■ **SELECTED PASSAGE**:
====================
Challenger: Reese Witherspoon

Andy Greenwald: Rom-com heroines are supposed to melt. It’s the unavoidable turn after the third-act twist: Our love-starved lead, bedeviled by indecision and tripped up by plot, turns to the just-a-boy standing in front of the just-a-girl and drops her defenses. Her eyes widen, her lip trembles, her heart decides. In a word: She melts. (That this is also the key attribute of processed cheese is not a coincidence.)

Reese Witherspoon, despite her candylike first name and buttercream appearance, does not melt. It’s against her nature even to soften. When circumstances demand surrender, her features contort more in panic than in bliss. There’s a moment early on in Sweet Home Alabama in which a pre-McDreamy Patrick Dempsey (playing a sort of Cuomoish, Kennedyesque scion) sneaks Witherspoon’s Melanie Carmichael (née Smooter) into Tiffany’s to dazzle her with a surprise proposal. When the lights snap on and the dozens of retail workers who’d better be getting generous overtime beam contentedly, Dempsey drops to one knee. And Witherspoon’s face looks less overwhelmed than overcome — with nausea, specifically. Her eyes bug out of her skull like she’s just taken a swig of rotten milk. She looks embarrassed for everyone. Even the audience.

Sweet Home Alabama was a huge hit when it was released 12 years ago, but it has aged abominably: A movie about a successful fashion designer should make at least some small effort to be fashionable; a film about the moral superiority of Southerners ought to endeavor to treat them as something other than amusing cartoons. Still, it offers tremendous insight into Reese Witherspoon’s many gifts as well as her highly specific limits. She’s the rare actor whose gear-grinding, teeth-gnashing drive is inseparable from her appeal. (Another? Tom Cruise.) Her best roles — Tracy Flick in Election, June Carter in Walk the Line, Ride or Die Wife No. 1 in this — involve no compromise and very little swooning. That’s why the only part of Alabama that makes sense is the opening, in which Witherspoon’s Melanie pulls an all-nighter at her company’s lovably distressed Soho loft (sure), is air-kissed by her fabulously gay, mock-turtleneck-wearing African American mentor (uh-huh), and generally treats Fashion Week the way Sherman treated Atlanta.
====================
■ **RECORD EXTRACTS**:
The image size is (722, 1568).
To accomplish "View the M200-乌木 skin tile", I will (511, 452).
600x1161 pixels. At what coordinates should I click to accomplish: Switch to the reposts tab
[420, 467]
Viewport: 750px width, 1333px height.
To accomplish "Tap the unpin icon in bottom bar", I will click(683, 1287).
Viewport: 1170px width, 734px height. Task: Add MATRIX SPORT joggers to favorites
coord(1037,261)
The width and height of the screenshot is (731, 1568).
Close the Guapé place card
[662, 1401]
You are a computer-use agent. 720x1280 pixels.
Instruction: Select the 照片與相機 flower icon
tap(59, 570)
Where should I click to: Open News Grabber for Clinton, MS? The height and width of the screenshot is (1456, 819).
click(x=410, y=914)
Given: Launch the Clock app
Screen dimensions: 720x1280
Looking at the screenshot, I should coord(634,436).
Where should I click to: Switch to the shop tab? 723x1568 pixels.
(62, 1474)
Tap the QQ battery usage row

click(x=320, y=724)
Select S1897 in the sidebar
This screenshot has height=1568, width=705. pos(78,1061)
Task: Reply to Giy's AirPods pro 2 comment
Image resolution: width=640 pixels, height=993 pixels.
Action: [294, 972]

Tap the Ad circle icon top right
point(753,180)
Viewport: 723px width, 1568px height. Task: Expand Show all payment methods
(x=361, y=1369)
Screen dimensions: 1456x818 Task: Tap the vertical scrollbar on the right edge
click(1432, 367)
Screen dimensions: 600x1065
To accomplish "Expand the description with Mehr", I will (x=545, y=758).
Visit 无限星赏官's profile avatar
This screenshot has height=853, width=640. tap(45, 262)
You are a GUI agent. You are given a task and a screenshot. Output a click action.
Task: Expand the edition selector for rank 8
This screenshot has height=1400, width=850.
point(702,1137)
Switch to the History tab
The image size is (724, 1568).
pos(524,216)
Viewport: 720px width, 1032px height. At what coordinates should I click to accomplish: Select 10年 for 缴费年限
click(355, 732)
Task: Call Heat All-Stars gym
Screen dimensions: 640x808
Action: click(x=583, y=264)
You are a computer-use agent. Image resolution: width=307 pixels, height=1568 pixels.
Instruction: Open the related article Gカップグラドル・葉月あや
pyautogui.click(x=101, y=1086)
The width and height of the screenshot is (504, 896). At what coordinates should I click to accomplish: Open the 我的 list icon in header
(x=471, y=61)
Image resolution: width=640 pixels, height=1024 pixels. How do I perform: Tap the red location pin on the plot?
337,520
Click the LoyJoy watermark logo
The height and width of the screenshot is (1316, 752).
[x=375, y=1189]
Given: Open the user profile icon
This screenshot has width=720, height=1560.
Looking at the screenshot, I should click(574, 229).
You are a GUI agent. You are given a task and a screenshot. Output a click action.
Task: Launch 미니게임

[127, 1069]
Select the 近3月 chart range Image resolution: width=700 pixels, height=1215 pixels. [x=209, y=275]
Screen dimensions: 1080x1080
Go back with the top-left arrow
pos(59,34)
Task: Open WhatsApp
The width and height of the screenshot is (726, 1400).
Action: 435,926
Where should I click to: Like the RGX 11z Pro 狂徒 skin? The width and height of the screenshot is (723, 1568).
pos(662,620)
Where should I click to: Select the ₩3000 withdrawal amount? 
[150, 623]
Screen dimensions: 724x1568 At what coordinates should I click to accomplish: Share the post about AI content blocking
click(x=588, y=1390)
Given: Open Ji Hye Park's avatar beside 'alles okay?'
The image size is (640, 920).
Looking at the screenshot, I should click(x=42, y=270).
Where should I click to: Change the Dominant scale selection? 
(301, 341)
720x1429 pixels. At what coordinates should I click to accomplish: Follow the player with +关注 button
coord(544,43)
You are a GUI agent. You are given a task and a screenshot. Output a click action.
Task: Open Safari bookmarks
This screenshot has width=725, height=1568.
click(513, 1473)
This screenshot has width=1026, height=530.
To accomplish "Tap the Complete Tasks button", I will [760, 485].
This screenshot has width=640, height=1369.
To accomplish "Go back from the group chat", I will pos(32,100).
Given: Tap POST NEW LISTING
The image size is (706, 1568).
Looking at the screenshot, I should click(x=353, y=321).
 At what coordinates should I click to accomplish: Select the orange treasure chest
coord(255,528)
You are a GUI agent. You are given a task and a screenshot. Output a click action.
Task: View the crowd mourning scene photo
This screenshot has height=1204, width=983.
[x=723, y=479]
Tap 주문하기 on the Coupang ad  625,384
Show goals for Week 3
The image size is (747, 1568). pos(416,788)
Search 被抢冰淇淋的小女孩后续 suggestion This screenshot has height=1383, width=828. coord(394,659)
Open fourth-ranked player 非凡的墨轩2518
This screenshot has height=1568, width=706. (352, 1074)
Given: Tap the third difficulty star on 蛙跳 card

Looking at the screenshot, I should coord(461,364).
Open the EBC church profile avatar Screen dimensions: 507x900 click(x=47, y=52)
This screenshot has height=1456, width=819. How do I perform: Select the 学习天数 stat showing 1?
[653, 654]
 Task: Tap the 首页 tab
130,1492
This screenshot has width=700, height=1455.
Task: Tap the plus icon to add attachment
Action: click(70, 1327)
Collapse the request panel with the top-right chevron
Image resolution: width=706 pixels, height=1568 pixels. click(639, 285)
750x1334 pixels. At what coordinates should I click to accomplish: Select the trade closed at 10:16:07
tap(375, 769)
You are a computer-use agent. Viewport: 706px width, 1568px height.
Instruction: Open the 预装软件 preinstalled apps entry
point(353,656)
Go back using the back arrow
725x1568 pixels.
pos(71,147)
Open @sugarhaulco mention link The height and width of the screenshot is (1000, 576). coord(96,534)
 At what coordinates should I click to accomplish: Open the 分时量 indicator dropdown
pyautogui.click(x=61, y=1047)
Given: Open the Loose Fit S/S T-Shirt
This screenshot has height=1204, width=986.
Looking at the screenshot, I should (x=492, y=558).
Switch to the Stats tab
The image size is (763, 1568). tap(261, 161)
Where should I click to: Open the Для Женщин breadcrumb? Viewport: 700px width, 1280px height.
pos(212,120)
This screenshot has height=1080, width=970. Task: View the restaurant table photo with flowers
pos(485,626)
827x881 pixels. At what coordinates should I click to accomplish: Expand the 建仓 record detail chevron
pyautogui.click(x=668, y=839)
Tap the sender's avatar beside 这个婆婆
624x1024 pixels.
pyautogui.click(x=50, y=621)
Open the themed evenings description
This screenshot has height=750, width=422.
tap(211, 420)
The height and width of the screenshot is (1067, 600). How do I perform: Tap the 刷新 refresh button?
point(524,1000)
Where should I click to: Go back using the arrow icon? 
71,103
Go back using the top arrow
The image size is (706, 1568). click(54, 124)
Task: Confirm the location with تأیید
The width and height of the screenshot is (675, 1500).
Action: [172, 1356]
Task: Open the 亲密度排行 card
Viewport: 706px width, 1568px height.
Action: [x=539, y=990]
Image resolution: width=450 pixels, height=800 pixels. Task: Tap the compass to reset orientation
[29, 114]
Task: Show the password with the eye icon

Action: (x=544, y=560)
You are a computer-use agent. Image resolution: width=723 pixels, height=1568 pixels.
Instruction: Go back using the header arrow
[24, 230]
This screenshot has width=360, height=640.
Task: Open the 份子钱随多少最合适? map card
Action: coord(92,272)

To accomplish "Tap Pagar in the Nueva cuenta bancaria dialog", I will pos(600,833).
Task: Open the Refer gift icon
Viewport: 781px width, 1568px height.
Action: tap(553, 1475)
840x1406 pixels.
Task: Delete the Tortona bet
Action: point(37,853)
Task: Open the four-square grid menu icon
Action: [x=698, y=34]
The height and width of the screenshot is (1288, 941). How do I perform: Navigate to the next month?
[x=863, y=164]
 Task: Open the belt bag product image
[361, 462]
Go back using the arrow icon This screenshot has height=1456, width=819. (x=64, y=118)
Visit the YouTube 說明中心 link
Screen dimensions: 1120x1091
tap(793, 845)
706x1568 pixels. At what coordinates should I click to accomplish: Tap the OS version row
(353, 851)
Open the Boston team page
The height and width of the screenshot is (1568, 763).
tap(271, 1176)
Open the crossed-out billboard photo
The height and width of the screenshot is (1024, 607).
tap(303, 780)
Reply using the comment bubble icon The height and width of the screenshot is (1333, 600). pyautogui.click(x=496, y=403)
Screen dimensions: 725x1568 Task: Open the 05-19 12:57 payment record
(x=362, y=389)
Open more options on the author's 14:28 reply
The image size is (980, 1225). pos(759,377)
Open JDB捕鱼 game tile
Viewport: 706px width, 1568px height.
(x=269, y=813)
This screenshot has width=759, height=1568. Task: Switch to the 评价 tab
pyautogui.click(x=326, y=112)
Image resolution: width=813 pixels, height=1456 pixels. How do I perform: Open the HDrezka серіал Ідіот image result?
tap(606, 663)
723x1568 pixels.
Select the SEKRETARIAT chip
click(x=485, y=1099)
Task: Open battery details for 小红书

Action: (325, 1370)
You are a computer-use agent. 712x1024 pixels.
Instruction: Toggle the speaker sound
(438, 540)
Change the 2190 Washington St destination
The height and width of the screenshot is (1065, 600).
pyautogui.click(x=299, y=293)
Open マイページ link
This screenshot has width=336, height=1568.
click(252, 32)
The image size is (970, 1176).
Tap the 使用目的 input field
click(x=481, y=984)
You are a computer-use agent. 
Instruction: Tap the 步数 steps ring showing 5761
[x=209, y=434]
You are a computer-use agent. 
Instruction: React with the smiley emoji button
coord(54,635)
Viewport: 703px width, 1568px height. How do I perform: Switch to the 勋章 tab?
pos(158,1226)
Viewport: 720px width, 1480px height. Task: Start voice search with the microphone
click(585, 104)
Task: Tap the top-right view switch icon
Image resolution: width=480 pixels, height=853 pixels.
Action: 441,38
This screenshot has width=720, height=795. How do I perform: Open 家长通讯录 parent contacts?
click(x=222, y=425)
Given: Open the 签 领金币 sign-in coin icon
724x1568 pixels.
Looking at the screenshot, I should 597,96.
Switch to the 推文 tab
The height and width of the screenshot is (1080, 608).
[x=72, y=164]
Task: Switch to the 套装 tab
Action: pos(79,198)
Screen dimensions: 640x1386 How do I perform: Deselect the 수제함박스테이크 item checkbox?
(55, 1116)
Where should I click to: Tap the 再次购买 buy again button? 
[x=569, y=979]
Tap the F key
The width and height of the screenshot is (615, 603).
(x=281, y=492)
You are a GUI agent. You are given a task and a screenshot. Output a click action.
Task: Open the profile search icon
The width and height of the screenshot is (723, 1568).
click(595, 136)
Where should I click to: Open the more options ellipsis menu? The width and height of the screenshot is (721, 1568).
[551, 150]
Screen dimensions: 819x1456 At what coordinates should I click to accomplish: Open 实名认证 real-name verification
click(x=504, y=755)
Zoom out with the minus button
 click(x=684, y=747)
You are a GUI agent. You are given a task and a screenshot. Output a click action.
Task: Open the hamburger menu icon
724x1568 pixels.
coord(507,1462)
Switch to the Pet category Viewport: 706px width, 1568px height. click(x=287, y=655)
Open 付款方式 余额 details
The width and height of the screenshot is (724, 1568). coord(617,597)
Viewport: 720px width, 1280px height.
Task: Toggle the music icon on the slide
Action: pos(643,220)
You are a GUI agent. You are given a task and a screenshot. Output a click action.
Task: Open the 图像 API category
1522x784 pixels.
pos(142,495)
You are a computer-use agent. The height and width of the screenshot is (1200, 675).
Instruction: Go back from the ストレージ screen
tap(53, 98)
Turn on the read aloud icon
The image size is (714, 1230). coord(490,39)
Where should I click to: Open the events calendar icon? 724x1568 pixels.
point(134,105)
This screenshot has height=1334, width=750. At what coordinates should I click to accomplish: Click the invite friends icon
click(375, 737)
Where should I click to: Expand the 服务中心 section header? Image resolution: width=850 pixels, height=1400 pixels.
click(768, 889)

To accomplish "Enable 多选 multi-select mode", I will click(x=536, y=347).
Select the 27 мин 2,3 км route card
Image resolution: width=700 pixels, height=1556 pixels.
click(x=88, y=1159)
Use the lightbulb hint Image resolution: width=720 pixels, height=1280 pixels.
====================
■ **TASKS AND EXERCISES**:
• A. Please copy the part of the Witherspoon essay from "Challenger: Reese Witherspoon" up to and including "not a coincidence.)", keeping the wording unchanged.
• B. Summarize the Witherspoon essay in two sentences.

■ **RESPONSES TO THE TASKS**:
• A.
Challenger: Reese Witherspoon

Andy Greenwald: Rom-com heroines are supposed to melt. It’s the unavoidable turn after the third-act twist: Our love-starved lead, bedeviled by indecision and tripped up by plot, turns to the just-a-boy standing in front of the just-a-girl and drops her defenses. Her eyes widen, her lip trembles, her heart decides. In a word: She melts. (That this is also the key attribute of processed cheese is not a coincidence.)

• B. Rom-com heroines are supposed to melt, but Reese Witherspoon does not. In Sweet Home Alabama her face at a surprise proposal looks overcome with nausea, and though that film has aged badly, it shows that her relentless drive is inseparable from her appeal and that her best roles involve no compromise and little swooning.